L’année qui s’achève a vu se compliquer au-delà de toute attente les situations géopolitiques mondiale et régionale, et partant, la situation libanaise qui en est étroitement tributaire. Le principal facteur de cette complication, et le plus inattendu, est le chaos inouï qui s’est installé au poste de commande de la politique étrangère des États-Unis, à Washington. Jamais auparavant l’empire américain n’avait connu pareille cacophonie en son centre névralgique. Fondée sur les intérêts économiques et stratégiques primordiaux de l’empire, sa politique étrangère était traditionnellement l’expression d’un consensus entre démocrates et républicains, incarné par un « establishment » spécialisé assurant permanence et continuité.

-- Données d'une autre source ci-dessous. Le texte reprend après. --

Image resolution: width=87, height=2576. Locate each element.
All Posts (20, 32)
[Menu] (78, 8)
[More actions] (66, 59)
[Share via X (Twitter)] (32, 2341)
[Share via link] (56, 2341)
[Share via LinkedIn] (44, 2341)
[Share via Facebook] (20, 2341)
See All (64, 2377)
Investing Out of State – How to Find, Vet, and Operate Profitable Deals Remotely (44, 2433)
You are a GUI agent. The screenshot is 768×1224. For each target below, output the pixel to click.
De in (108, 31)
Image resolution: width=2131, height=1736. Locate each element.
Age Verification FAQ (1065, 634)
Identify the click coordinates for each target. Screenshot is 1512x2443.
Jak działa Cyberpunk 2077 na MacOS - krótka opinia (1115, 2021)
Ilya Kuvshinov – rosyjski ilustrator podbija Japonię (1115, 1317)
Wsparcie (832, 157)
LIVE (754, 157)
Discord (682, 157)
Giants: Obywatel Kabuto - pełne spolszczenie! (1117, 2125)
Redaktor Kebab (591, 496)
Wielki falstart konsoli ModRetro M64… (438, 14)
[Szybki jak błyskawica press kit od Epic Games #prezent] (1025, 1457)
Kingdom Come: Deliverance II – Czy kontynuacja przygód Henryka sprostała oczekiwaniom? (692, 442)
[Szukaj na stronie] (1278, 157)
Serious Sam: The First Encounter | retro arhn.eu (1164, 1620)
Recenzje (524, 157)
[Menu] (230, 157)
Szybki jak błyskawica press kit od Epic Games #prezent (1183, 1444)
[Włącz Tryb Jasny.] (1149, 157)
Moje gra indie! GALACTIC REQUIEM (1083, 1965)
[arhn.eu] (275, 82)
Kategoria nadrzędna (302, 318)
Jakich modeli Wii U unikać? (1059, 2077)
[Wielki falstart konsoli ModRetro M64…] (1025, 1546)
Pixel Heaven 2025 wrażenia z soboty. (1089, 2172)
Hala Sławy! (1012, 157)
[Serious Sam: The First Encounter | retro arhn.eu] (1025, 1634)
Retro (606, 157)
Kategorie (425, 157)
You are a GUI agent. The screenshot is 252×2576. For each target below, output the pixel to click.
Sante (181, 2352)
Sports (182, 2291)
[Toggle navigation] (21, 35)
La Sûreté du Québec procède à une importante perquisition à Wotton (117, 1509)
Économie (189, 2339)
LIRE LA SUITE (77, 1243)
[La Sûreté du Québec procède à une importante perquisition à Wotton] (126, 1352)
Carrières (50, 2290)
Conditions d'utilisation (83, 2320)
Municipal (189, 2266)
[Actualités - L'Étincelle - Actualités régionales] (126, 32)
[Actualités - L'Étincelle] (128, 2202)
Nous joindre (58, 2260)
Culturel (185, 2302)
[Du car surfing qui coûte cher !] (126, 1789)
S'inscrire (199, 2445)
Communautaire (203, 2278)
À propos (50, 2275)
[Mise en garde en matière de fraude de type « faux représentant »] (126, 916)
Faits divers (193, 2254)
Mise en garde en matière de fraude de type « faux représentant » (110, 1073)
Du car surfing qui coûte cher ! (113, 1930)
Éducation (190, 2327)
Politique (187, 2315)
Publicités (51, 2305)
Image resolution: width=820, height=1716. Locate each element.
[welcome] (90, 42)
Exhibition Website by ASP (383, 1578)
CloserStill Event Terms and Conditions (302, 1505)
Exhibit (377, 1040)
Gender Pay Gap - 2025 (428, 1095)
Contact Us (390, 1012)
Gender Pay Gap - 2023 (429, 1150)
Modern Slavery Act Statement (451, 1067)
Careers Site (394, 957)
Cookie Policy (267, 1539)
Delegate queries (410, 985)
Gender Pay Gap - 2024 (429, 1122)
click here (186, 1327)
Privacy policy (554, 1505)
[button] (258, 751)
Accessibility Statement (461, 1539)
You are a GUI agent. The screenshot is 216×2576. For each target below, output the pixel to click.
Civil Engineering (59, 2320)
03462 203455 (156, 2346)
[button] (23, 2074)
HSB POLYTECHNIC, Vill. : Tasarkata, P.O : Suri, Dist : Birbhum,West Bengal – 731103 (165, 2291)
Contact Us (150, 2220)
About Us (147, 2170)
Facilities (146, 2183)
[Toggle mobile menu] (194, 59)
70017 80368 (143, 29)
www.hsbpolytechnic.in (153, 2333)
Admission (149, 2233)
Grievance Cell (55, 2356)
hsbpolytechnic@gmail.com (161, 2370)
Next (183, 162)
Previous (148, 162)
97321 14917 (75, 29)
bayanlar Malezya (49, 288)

La tempête du Watergate elle-même n’était pas parvenue à désorienter la politique extérieure des États-Unis, menée contre vents et marées par Henry Kissinger. Et lorsque l’administration de George W. Bush, au cours du second mandat du 43e président, sembla s’écarter du consensus bipartisan sous l’influence des néoconservateurs, elle fut contrainte à s’amender et à se débarrasser des perturbateurs. Cela relevait plus du redressement de la barre que du changement de cap.

Absence de cap…..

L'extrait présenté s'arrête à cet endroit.